A major mathematic accomplishment by Ngo Bao Chau, a Vietnamese mathematician working at Université Paris-Sud and the Institute for Advanced Study (IAS) in Princeton, has been selected by Time Magazine as one of the Top 10 Scientific Discoveries in 2009.
Ngo Bao Chau, born in 1972, is the first Vietnamese mathematician to win the Clay Research Award, one of the most prominent awards in the mathematics society.
Ngo Bao Chau was born to an intellectual family in Hanoi, Vietnam. His father, Ngo Huy Can, is a physicist at the Vietnam National Institute of Mechanics.
At the age of 15, he was admitted into a Mathematics specialising class of the Vietnam National University High school. At grade 11 and 12, Châu participated respectively in the 29th and 30th International Mathematical Olympiad (IMO) and received 2 gold medals.
After his high school graduation, the French government offered him a scholarship to the Ecole Normale Supérieure. He received his Ph.D. at the Université de Paris-Sud, Orsay, in 1997 under the direction of professor Gérard Laumon. In 2004, Ngo Bao Chau and Gérard Laumon received the Clay Research Award for their proof of the Fundamental Lemma for unitary groups. In 2008 Châu announced the proof of the Fundamental lemma for Lie algebras.
Below is what Time Magazine wrote about Chau:
In 1979 the Canadian-American mathematician Robert Langlands developed an ambitious and revolutionary theory that connected two branches of mathematics called number theory and group theory.
In a dazzling set of conjectures and insights, the theory captured deep symmetries associated with equations that involve whole numbers, laying out what is now known as the Langlands program.
Langlands knew that the task of proving the assumptions that underlie his theory would be the work of generations. But he was convinced that one stepping stone that needed confirmation — dubbed the "fundamental lemma" — would be reasonably straightforward.
He, his collaborators and his students were able to prove special cases of this fundamental theorem. But proving the general case proved more difficult than Langlands anticipated — so difficult, in fact, that it took 30 years to finally achieve.
Over the past few years, Ngo Bao Chau, a Vietnamese mathematician working at Université Paris-Sud and the Institute for Advanced Study (IAS) in Princeton, formulated an ingenious proof of the fundamental lemma.

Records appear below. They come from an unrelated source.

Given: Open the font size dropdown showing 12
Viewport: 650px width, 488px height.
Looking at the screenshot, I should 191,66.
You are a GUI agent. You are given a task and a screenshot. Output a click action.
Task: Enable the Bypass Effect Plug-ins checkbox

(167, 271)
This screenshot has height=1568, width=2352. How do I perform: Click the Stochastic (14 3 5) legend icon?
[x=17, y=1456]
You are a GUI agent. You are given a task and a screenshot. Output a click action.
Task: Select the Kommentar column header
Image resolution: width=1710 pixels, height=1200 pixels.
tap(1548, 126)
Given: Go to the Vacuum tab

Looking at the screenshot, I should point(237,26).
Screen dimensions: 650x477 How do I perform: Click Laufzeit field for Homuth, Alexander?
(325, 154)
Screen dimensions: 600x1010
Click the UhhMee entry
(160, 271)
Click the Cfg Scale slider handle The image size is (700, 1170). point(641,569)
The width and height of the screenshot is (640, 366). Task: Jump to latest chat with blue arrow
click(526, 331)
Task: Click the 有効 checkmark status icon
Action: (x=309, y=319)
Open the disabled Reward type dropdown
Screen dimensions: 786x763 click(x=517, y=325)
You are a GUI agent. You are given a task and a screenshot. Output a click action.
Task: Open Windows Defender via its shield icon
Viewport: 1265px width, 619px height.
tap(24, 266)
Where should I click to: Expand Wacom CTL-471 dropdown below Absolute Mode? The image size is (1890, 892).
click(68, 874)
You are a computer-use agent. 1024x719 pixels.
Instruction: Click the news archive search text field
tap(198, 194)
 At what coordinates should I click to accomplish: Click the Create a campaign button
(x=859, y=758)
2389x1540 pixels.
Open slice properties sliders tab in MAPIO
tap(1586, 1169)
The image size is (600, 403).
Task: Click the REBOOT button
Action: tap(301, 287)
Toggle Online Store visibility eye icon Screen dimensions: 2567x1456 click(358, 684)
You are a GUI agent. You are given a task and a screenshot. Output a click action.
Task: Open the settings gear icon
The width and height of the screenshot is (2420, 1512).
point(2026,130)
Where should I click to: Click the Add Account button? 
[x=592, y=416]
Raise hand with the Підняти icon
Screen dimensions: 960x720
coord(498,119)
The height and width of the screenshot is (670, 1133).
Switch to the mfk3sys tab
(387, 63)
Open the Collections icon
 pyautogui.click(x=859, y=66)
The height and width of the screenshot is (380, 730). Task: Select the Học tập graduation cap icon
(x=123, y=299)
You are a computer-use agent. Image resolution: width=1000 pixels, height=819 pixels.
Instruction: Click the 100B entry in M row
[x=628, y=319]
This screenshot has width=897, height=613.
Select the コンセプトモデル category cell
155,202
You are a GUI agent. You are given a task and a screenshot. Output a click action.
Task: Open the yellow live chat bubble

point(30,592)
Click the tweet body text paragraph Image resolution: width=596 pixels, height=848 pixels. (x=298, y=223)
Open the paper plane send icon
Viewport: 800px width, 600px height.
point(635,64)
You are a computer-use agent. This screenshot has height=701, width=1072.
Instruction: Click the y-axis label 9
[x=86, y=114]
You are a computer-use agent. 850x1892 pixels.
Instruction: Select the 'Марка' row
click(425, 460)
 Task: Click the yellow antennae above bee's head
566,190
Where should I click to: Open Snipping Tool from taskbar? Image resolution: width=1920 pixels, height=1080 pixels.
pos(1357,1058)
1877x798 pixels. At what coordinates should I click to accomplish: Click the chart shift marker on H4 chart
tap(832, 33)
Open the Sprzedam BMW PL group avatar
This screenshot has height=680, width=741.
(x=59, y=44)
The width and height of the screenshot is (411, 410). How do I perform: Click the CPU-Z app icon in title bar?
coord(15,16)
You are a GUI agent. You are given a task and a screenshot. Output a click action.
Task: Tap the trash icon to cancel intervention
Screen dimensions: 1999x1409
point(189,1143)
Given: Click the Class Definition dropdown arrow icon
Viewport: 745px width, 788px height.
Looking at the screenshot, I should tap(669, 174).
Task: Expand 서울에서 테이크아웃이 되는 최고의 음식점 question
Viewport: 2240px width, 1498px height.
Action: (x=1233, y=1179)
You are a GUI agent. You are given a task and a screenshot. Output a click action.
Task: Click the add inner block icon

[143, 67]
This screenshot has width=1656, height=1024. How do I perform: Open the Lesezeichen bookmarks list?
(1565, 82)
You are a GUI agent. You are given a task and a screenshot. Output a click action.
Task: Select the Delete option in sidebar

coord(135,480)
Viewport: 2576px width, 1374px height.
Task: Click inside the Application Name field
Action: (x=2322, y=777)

When it was checked this year and confirmed to be correct, mathematicians around the globe breathed a sigh of relief. Mathematicians\' work in this area in the last three decades was predicated on the principle that the fundamental lemma was indeed accurate and would one day be proved.
"It\'s as if people were working on the far side of the river waiting for someone to throw this bridge across," says Peter Sarnak, a number theorist at IAS. "And now all of sudden everyone\'s work on the other side of the river has been proven."
Ngo Bao Chau (right) with a colleague.